Silence. This was one of those moments when everyone has an answer—who doesn’t have a dream? —but no one wants to speak first.
A voice emerged from the middle of the room: “You start.”
“Fair enough,” Blair said. The slightest pause. “I’m married. I have a child. And I spend my days here with you. Freud said, ‘Work and love.’ Well, I’m with him. That’s what I’ve got. That’s what I cherish. I’m not saying you can have it all, because I don’t and I know I can’t, and I think that’s the wrong conversation. But finding work worth doing and having people in your life worth doing it for … doing the best you can every day … that feels honorable to me.”
These were not new ideas to these young women.

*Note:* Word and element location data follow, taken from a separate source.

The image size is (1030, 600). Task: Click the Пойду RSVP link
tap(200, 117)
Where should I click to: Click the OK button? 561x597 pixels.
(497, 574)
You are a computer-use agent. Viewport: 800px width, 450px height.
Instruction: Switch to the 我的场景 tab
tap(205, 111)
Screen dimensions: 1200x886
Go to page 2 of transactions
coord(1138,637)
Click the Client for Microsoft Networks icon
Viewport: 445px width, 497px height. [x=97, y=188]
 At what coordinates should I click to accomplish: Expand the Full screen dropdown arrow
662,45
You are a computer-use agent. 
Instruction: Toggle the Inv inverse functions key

They were, in the main, their mothers’ ideas. They were ideas their mothers had passed on to them. They had come to Barnard to reject these ideas, to find better ones, and what they were being told, by a woman they wanted to like and respect, was that these ideas were as good as it gets.
Unhappiness washed over the room.
Then, as Blair hoped, they began to say what they felt.
Chapter 5
If I didn’t know she wanted half of her husband’s frequent flyer miles, I might have thought Nancy Robb Russakof was irresistible. Eyes as gray as Nantucket fog. Bare, tanned legs. Black linen shirtwaist.
She wore an unidentifiable perfume that suggested the lavender fields and cypress trees of Provence, but whatever it was, her real scent was money—massive money. We had many clients like her. Their teeth were whitened, their toes and nails were glossy as Bentleys, their bodies were so kneaded and massaged that Kobe beef would be jealous.